What is required
Exactly as they stand, copy the lines from the one containing "Task: Click box dimensions in 325x265x65 row" to the final line of the data; leave out the pictures.

[Recorded data]
· · · · · · ·

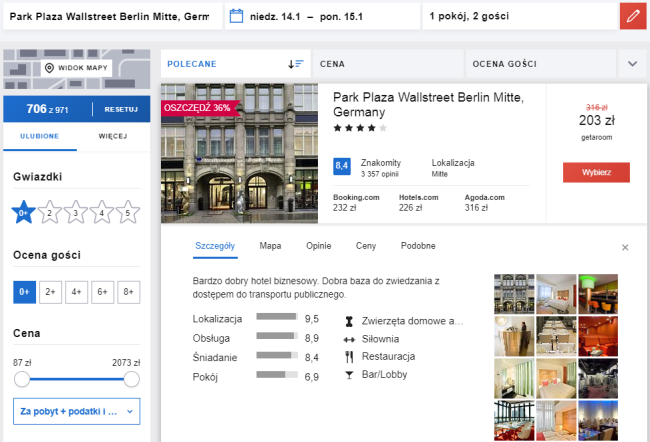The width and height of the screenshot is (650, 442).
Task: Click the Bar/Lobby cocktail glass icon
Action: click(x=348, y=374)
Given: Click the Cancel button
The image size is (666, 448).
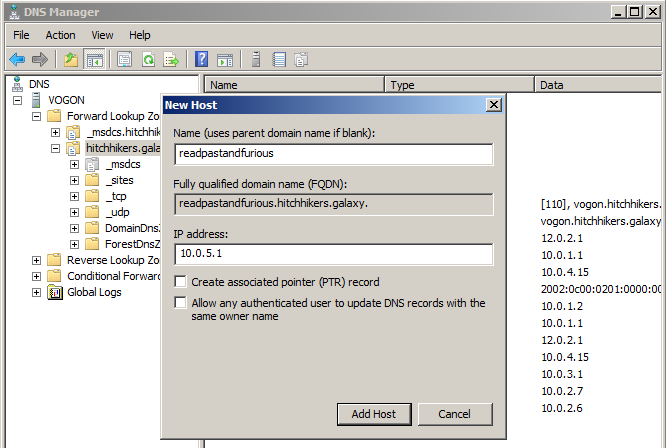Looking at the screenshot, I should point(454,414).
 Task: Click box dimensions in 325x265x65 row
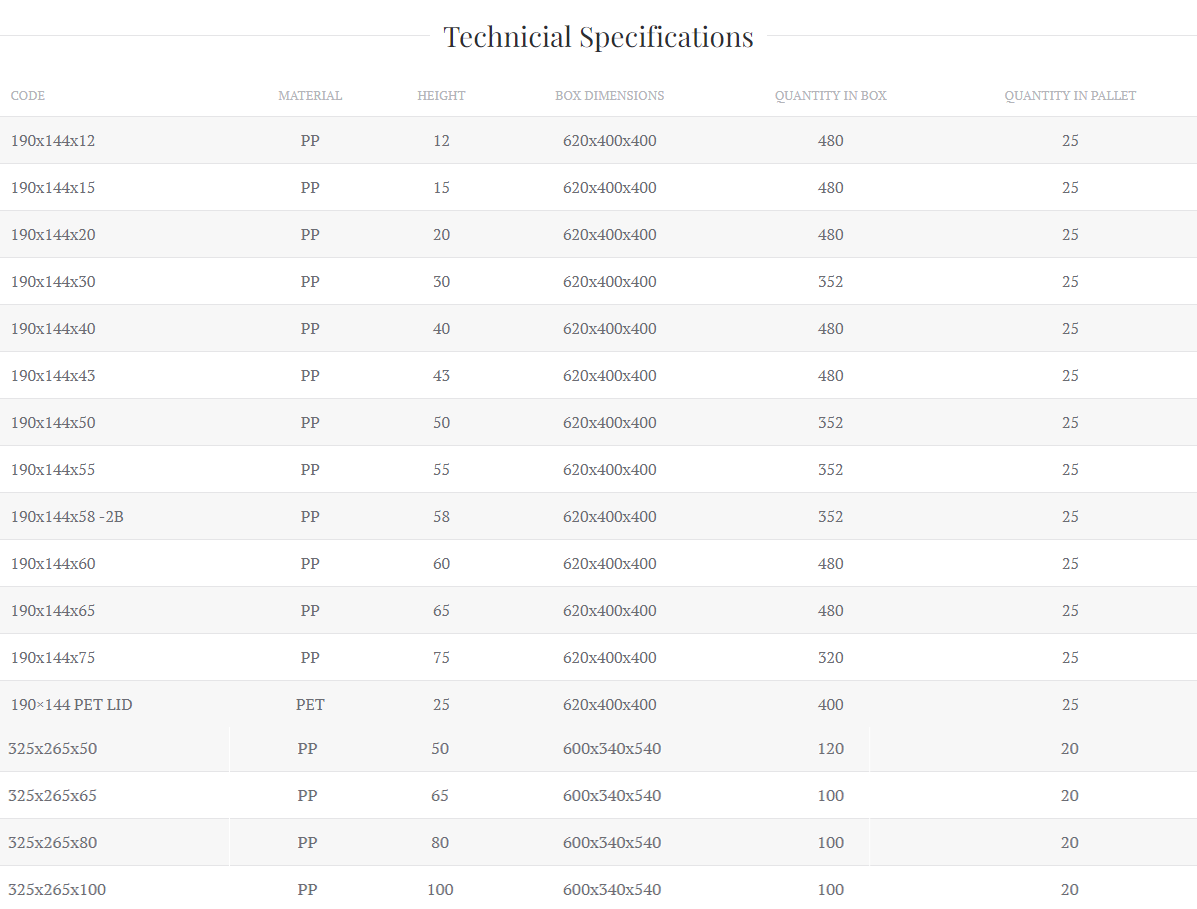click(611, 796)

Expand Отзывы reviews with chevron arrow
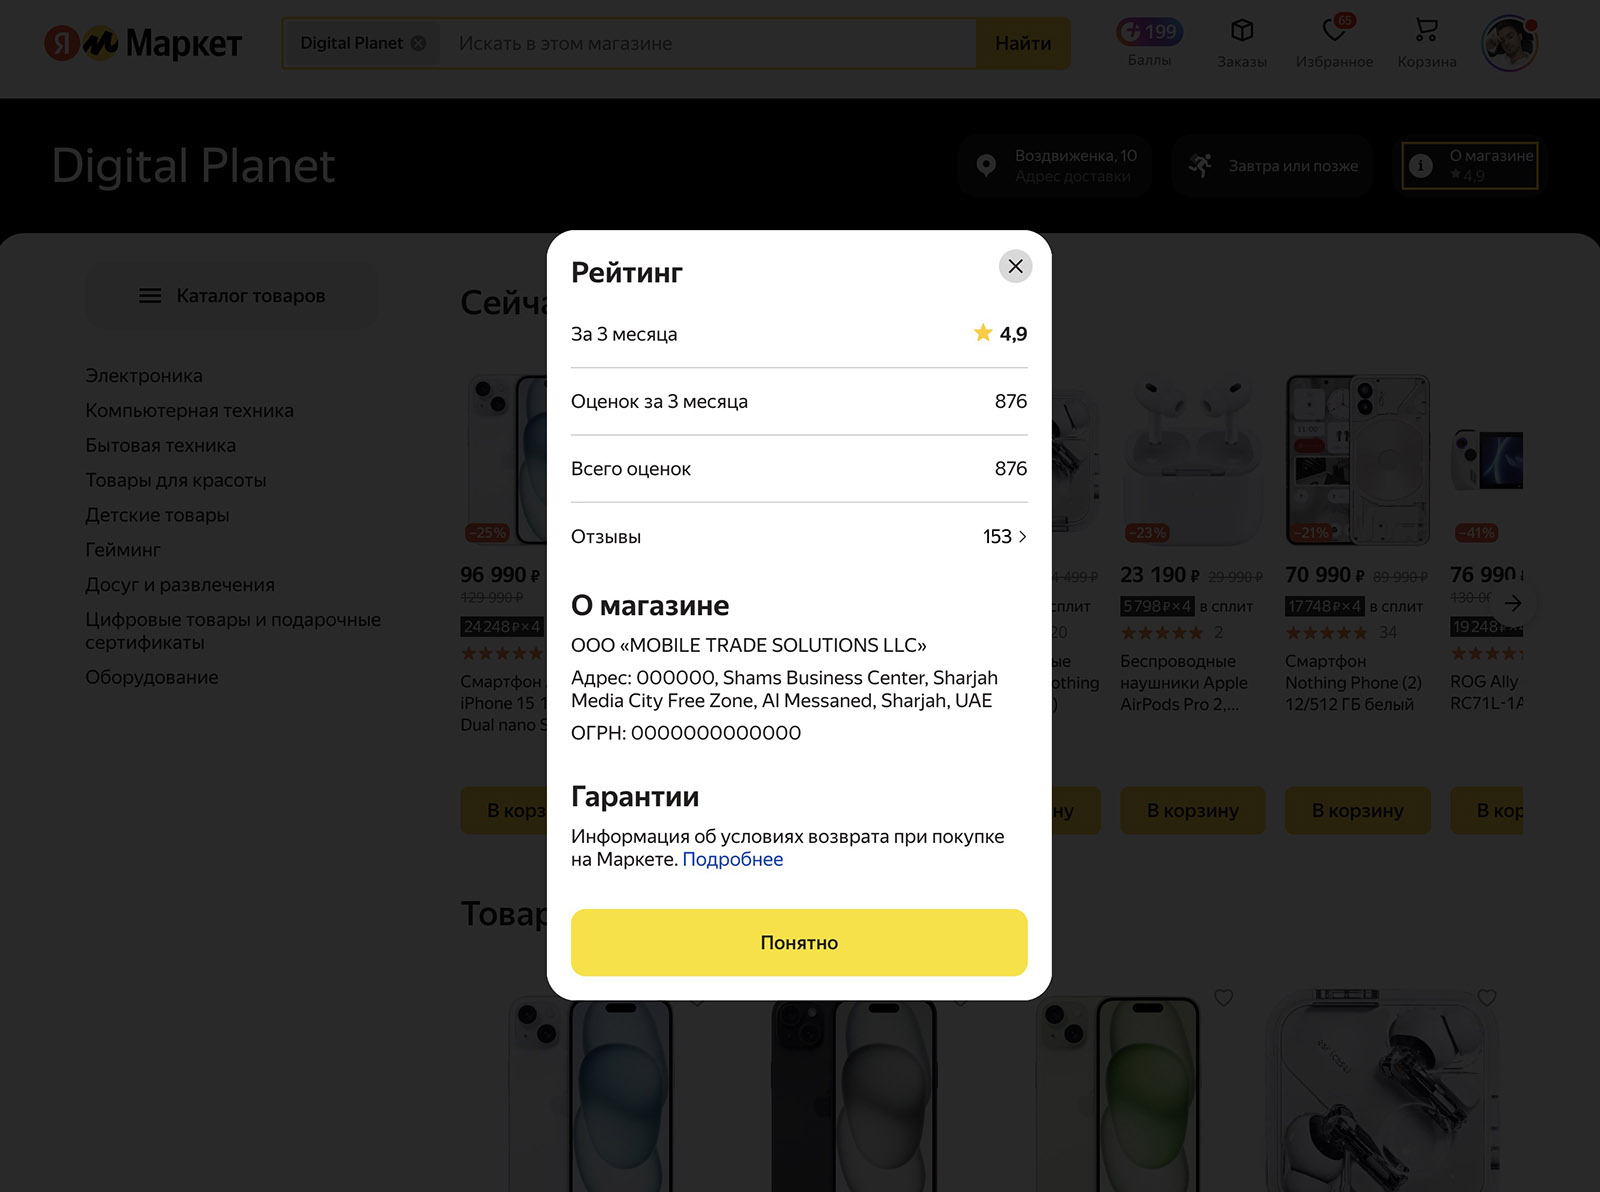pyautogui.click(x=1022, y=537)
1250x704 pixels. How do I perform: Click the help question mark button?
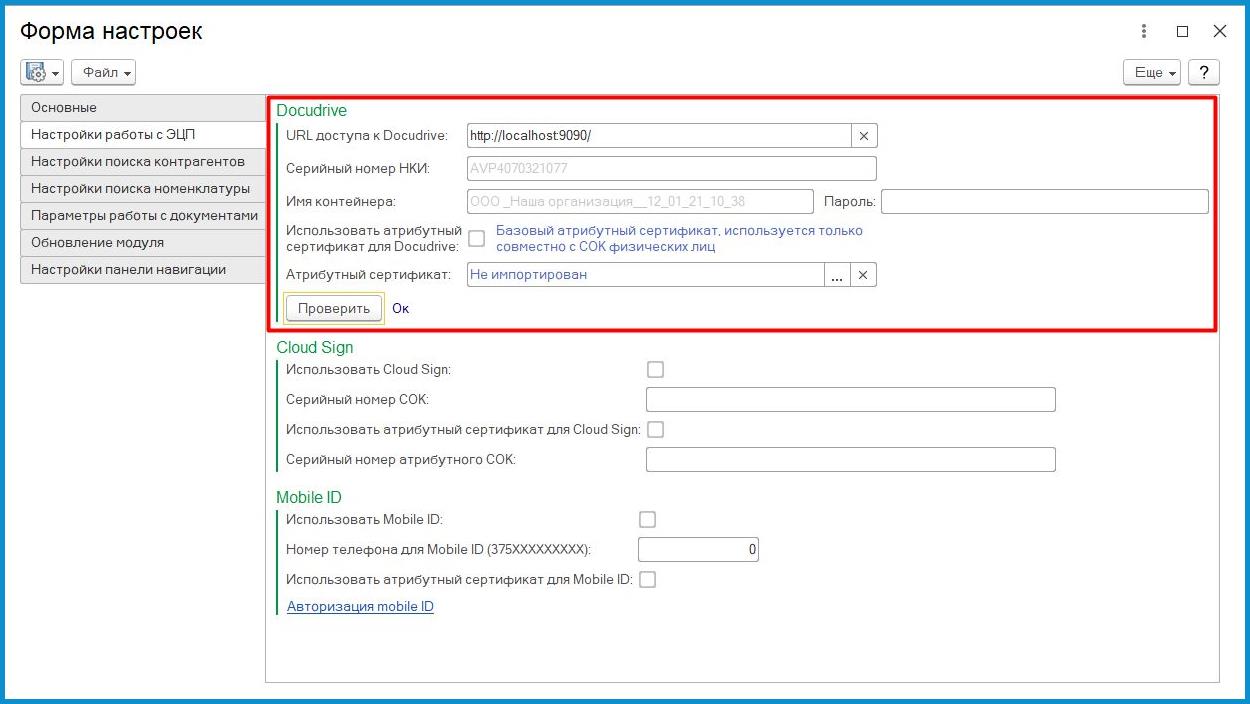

· · · · · · ·

Solution to the exercise
 Task: Click box dimensions in 325x265x65 row
click(611, 796)

Expand Отзывы reviews with chevron arrow
pyautogui.click(x=1022, y=537)
1250x704 pixels. How do I perform: Click the help question mark button?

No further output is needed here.